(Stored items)
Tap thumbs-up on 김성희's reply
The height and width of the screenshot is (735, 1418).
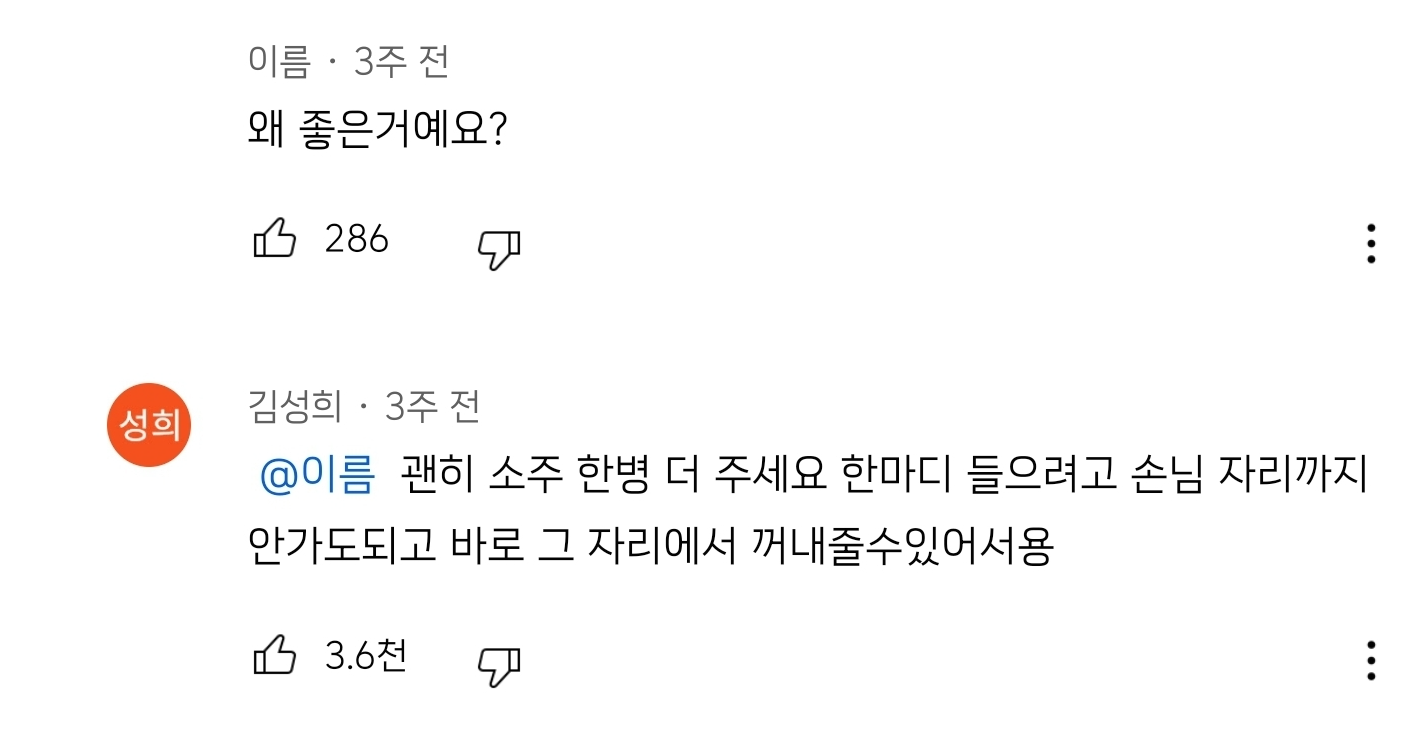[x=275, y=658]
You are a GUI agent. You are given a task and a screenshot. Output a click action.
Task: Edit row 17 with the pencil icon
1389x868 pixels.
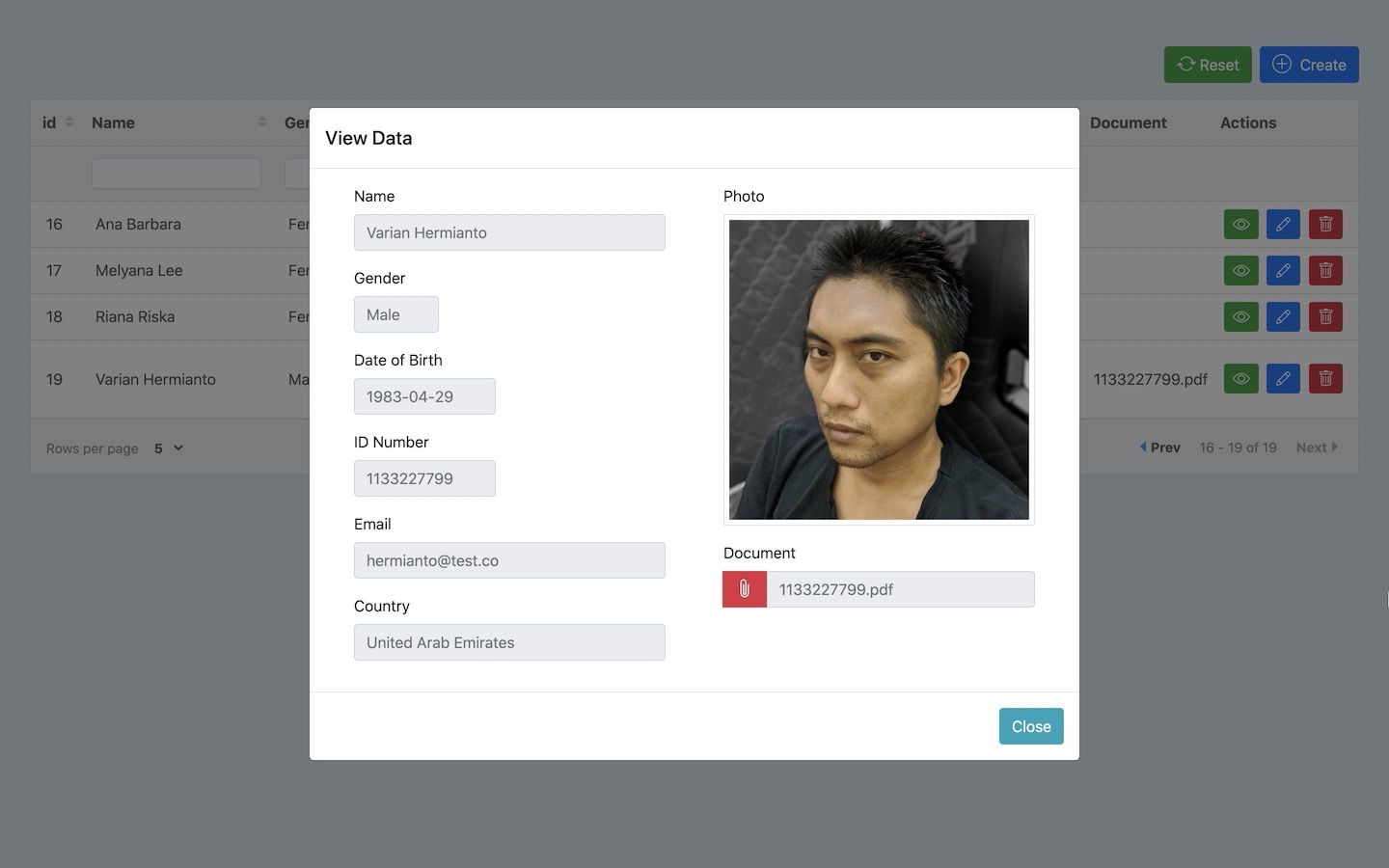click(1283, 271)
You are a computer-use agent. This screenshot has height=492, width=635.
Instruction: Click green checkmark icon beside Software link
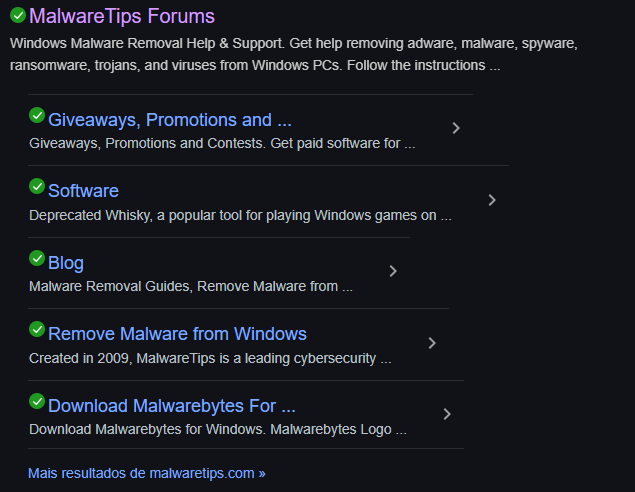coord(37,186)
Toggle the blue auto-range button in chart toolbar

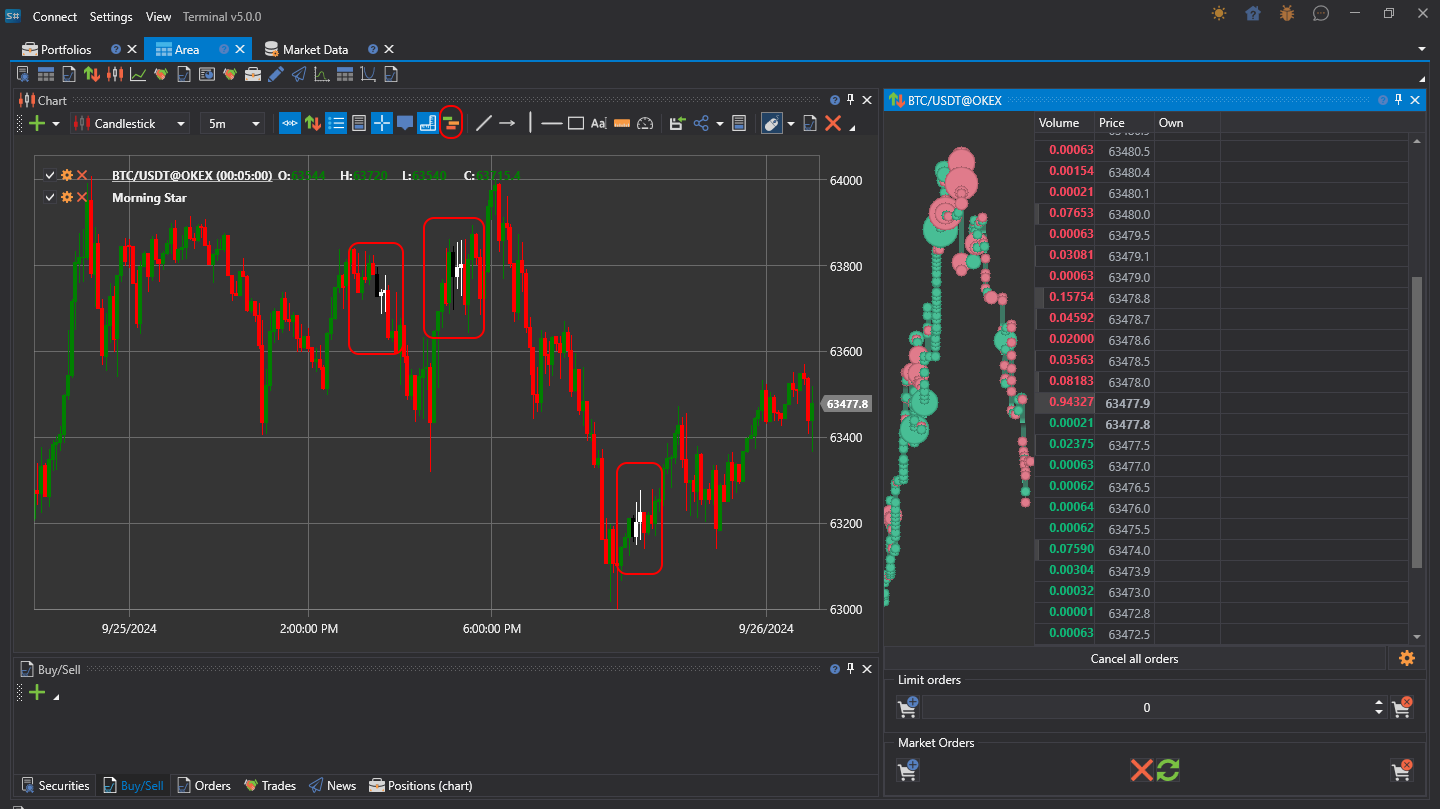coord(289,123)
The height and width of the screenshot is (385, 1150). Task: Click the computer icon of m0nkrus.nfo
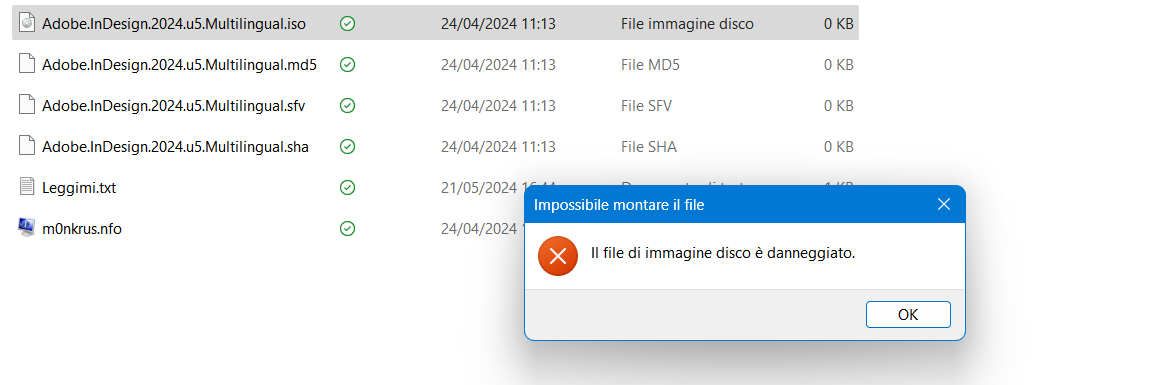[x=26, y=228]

### EXERCISE AIM
Could you tally the lines in these records that contain the word "agent" and give only the result?

### OUTPUT OF THE TASK
2